BBC Symphony Orchestra / Martyn Brabbins, Sir Andrew Davis (Visions and Journeys)

Anthony Payne
Orchestral Variations: The Seeds Long Hidden (1992-4)
Half-Heard in the Stillness (1987)
Visions and Journeys (2002)

NMC D281 [62’15’’]
Producers Philip Tagney, Ann McKay (Visions and Journeys) Engineers Simon Hancock, Philip Burwell (Visions and Journeys)
Broadcast performances on 22 September 2006, Maida Vale Studios, London; live performance 9 August 2002 Royal Albert Hall, London (Visions and Journeys)

Reviewed by Richard Whitehouse

What’s the story?

NMC issues a tribute to Anthony Payne (1936-2021) featuring three of the most representative among his mature orchestral works and so makes for a viable overview, featuring an orchestra and conductors who between them gave numerous performances of his music in his lifetime.

What’s the music like?

Earliest here is Half-Heard in the Stillness, a short yet evocative tone poem making use of the Memorial Chimes which Elgar wrote for the Loughborough carillon in 1923. By this stage in his career, Payne had evolved an idiom that effortlessly but meaningfully elides between post -war Modernism and a late Romanticism (not necessarily British in derivation) such as gives his later output its tonal and expressive lustre. The outcome is ‘landscape’ music that intimates far more than it states, to an extent which the senior composer would surely have appreciated.

Most extensive of these pieces, The Seeds Long Hidden is a sequence of orchestral variations which outlines an autobiographical trajectory. Other than the opening gesture from Brahms’s First Symphony (a hearing of which in 1947 determined the course of Payne’s life thereafter), the works alluded to over the course of its 10 variations are not quoted directly but rather flit across the music and so inform the context from which the ‘theme’ variously emerges. While there is a constant and productive eddying between relative stasis and dynamism, moreover, the overall cumulative thrust seems one of clarification towards an emotional climax of self-realization which quickly recedes into the calm equivocation of the closing bars. If this is, as the composer states, a ‘musical autobiography’, it is an overtly self-effacing and oblique one.

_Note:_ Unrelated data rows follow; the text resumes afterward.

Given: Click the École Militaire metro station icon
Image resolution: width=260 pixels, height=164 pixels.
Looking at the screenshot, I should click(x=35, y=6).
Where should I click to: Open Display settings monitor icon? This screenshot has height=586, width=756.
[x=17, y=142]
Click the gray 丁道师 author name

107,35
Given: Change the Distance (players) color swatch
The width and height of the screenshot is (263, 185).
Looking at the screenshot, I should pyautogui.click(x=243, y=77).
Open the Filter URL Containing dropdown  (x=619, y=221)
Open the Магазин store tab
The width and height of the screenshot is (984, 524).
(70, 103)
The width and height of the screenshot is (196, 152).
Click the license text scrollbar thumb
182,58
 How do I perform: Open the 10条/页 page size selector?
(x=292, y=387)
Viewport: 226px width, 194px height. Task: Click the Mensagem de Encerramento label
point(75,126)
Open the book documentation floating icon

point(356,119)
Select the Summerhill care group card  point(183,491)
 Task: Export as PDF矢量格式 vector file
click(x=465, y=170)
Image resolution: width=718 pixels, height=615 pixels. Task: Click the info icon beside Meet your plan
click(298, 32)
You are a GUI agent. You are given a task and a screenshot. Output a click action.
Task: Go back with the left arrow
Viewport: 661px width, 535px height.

As the first major work that Payne wrote in the aftermath of his realization of Elgar’s ‘Third Symphony’, Visions and Journeys is inevitably bound up with the re-establishing of his own idiom: a statement of intent to be pursued over what became the final phase of his creativity. Nominally inspired by frequent journeys he and his wife – the soprano Jane Manning – made to the Isles of Scilly, this is in no sense pictorial or illustrative in intent. That said, its overall follow-through from unforced anticipation, via understated fulfilment, to underlying regret could not otherwise have been made explicit; the degree to which this is transcended being both the music’s purpose and its primary fascination. A blueprint, indeed, for the select few works that were to come and which reinforced Payne’s standing as a composer of substance.

Does it all work?

Yes, as long as one approaches these works not as compromise between competing aesthetic tendencies but as their synthesis in music which is often eloquent and always appealing. The playing from the BBC Symphony Orchestra could hardly be bettered, with Martyn Brabbins and the late Sir Andrew Davis always committed in their advocacy. Occupying that amorphous middle-ground between the rarified and accessible, Payne’s music neither rejects nor courts popularity but the rewards are considerable for those willing to spend time in its company.

Is it recommended?

Indeed, in the hope a follow-up release which features Spirit’s Harvest (initially intended for inclusion here) and Payne’s culminative statement Of Land, Sea and Sky may yet be possible. The composer’s introductory notes explain everything while giving absolutely nothing away.